**Work to complete:**
Exactly how many lines in the entries contain "computer"? Give that number alone.

(Records drawn from a dataset)
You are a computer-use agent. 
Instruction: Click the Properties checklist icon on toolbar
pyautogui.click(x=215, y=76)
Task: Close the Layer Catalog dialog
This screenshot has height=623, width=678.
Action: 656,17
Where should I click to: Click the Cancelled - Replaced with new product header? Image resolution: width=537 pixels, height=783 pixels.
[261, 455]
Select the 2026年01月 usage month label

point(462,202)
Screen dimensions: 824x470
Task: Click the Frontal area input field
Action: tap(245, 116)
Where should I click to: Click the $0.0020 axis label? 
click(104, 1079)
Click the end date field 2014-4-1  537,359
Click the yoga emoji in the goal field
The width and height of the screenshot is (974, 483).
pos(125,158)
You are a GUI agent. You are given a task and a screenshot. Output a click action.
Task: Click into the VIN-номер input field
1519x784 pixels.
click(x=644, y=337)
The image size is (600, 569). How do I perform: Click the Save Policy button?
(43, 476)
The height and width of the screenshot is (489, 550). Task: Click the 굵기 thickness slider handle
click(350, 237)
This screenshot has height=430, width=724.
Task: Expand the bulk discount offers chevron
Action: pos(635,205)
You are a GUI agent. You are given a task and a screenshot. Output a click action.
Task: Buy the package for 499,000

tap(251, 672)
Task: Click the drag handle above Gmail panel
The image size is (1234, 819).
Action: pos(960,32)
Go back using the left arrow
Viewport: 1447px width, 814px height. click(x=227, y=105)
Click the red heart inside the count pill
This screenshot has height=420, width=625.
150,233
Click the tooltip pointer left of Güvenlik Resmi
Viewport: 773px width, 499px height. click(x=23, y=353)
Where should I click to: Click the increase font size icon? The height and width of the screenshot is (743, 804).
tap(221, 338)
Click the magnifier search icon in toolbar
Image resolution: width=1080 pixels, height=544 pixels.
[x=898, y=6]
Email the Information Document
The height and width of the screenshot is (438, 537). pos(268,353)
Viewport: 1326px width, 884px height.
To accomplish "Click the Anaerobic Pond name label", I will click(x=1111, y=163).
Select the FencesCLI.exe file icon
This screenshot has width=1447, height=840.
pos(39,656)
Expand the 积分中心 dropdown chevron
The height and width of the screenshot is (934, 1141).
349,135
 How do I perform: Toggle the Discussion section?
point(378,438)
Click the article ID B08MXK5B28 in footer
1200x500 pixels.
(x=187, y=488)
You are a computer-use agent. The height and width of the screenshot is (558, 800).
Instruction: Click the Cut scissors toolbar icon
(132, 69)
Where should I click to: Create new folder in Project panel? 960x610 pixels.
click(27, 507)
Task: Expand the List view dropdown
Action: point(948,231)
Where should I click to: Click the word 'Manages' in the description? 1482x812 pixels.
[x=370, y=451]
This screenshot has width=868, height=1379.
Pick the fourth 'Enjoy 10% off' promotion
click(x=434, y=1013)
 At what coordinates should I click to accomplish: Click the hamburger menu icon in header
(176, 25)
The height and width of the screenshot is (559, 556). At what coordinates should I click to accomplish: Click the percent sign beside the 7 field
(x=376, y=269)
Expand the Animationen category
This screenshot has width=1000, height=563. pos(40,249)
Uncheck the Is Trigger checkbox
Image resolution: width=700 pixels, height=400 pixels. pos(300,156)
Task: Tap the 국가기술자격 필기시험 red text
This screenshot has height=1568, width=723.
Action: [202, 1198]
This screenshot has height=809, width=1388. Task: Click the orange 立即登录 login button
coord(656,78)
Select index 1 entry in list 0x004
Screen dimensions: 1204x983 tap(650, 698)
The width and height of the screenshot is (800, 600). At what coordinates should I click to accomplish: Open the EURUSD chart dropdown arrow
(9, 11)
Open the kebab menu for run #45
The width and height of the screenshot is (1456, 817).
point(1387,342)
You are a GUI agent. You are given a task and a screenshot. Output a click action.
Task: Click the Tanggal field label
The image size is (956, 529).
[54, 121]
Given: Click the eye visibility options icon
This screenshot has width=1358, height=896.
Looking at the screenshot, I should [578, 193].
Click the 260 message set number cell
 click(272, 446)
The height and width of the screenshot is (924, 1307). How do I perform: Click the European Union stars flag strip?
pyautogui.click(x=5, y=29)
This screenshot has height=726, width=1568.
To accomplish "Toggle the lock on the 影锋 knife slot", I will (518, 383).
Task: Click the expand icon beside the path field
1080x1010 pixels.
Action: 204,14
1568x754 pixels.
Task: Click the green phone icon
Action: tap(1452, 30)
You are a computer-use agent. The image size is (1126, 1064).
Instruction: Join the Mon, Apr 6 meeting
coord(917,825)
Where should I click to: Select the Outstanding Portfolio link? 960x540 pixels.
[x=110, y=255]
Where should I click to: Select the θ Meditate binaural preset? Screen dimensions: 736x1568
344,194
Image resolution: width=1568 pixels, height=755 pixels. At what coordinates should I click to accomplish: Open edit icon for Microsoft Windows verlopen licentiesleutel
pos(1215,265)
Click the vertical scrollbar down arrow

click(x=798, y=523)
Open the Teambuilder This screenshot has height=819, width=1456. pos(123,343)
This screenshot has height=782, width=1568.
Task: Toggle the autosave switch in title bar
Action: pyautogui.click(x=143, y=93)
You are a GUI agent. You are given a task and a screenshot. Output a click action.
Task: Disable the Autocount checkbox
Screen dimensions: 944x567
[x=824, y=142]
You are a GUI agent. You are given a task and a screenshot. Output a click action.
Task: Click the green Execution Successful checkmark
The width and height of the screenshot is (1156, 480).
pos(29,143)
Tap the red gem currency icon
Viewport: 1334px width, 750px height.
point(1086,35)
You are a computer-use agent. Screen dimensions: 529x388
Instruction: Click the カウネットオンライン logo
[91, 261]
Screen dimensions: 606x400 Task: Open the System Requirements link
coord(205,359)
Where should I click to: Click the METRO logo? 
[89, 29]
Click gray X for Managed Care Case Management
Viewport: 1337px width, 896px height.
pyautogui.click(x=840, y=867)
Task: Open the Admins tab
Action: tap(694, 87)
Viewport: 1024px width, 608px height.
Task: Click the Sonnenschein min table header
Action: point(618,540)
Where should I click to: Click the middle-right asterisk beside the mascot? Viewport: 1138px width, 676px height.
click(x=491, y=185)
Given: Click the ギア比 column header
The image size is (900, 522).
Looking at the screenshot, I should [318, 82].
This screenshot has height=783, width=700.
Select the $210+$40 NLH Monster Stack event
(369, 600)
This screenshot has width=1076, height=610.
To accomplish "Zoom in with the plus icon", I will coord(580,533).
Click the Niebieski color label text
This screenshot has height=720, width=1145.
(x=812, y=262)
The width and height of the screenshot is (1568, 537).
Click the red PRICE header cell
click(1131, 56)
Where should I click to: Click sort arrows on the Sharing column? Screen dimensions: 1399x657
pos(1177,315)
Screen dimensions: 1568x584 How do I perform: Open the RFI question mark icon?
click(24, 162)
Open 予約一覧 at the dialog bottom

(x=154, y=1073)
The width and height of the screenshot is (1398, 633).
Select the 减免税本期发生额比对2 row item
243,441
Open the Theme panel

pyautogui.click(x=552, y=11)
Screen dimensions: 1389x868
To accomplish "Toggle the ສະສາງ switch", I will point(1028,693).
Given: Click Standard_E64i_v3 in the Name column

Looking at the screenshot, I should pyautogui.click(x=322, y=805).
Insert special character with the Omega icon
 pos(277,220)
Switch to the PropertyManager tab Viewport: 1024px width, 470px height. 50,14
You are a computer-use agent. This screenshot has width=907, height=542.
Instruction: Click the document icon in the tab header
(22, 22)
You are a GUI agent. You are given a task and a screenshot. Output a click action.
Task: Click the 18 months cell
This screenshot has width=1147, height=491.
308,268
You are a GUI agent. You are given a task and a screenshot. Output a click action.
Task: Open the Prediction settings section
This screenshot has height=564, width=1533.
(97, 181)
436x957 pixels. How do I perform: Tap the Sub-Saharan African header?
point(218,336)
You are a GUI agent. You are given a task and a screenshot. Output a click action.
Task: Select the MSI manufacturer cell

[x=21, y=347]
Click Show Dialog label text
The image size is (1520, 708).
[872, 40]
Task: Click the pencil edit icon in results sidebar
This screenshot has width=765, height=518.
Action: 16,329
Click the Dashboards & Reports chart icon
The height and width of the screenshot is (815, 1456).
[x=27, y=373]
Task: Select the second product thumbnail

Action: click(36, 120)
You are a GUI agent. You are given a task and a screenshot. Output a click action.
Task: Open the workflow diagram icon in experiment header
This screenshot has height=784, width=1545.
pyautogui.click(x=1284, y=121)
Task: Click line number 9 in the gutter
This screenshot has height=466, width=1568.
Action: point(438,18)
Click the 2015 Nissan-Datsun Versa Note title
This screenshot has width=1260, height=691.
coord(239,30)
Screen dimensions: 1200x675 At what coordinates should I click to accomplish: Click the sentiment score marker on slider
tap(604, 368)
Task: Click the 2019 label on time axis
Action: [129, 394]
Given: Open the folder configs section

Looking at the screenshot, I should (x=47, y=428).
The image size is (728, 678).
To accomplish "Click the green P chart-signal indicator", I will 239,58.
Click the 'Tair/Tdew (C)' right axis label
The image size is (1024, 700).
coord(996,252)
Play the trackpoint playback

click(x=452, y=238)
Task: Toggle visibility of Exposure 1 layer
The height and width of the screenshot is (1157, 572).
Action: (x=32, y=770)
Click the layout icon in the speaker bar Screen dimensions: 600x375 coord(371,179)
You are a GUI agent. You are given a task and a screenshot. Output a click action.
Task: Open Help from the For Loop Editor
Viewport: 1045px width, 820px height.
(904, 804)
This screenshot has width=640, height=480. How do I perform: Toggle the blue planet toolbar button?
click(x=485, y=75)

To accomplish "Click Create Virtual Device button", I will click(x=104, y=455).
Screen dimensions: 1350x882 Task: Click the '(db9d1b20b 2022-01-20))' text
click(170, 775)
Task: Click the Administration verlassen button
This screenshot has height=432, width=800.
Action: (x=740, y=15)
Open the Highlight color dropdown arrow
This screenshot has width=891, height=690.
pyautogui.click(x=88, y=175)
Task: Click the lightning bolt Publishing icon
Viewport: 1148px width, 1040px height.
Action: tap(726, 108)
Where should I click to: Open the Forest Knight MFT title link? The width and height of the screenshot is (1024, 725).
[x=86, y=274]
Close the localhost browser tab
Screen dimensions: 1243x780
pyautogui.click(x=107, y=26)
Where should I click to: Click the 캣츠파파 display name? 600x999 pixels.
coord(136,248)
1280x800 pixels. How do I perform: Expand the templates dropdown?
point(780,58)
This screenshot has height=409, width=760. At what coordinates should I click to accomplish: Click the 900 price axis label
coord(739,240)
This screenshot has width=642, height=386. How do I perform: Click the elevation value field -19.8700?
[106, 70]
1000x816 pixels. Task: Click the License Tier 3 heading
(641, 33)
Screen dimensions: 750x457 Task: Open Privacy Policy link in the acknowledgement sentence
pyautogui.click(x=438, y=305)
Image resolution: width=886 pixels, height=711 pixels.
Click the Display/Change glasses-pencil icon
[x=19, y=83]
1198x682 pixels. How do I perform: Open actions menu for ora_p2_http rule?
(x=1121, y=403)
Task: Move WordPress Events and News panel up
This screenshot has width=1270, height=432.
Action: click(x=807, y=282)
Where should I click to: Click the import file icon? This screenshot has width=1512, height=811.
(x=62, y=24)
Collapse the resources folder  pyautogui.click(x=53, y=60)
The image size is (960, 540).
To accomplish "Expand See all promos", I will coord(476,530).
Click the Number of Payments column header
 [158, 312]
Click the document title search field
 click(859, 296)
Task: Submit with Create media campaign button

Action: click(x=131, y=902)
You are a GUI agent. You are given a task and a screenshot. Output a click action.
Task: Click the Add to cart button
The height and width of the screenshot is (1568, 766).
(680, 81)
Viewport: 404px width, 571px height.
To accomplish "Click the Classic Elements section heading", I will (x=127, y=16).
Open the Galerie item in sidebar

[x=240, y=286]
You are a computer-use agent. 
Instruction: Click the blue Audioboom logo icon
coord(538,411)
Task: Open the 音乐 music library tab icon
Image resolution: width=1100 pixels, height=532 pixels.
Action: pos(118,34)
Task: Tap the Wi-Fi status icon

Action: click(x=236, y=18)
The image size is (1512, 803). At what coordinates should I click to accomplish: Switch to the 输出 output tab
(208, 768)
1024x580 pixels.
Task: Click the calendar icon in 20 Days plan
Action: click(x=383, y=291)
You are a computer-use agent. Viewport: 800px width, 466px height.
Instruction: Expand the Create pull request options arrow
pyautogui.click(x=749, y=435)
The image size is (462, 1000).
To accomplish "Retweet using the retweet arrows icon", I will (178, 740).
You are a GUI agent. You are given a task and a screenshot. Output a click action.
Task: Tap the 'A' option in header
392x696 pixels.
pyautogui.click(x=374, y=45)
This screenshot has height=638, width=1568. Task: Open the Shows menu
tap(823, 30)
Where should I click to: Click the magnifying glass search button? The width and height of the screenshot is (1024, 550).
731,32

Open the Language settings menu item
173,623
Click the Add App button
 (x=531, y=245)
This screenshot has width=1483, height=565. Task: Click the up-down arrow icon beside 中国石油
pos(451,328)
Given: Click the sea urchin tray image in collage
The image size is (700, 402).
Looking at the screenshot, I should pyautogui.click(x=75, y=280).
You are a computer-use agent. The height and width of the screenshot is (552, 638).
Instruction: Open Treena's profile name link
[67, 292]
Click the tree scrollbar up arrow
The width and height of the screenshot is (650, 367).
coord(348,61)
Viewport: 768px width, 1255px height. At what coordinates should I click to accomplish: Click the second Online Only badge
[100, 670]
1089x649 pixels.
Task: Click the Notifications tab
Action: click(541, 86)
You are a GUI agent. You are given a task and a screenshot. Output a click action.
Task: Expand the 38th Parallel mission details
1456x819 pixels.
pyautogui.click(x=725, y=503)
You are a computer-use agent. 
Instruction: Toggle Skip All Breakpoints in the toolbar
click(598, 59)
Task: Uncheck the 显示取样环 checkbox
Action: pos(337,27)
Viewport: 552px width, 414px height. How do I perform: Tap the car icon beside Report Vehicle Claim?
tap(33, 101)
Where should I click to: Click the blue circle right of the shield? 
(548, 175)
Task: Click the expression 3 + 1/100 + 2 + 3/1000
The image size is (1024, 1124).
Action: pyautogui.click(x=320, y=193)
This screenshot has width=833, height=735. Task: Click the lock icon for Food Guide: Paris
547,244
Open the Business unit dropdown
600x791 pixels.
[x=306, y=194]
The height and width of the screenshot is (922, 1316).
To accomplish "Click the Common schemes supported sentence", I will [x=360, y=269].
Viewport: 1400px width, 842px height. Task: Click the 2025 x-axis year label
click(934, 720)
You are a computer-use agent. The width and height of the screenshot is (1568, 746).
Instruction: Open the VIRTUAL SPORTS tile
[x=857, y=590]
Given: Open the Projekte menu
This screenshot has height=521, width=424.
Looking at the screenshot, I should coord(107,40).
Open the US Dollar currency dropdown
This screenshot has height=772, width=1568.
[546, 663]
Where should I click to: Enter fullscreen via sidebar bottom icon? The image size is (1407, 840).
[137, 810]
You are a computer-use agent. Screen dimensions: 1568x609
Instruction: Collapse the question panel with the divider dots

**Answer to this exercise:**
11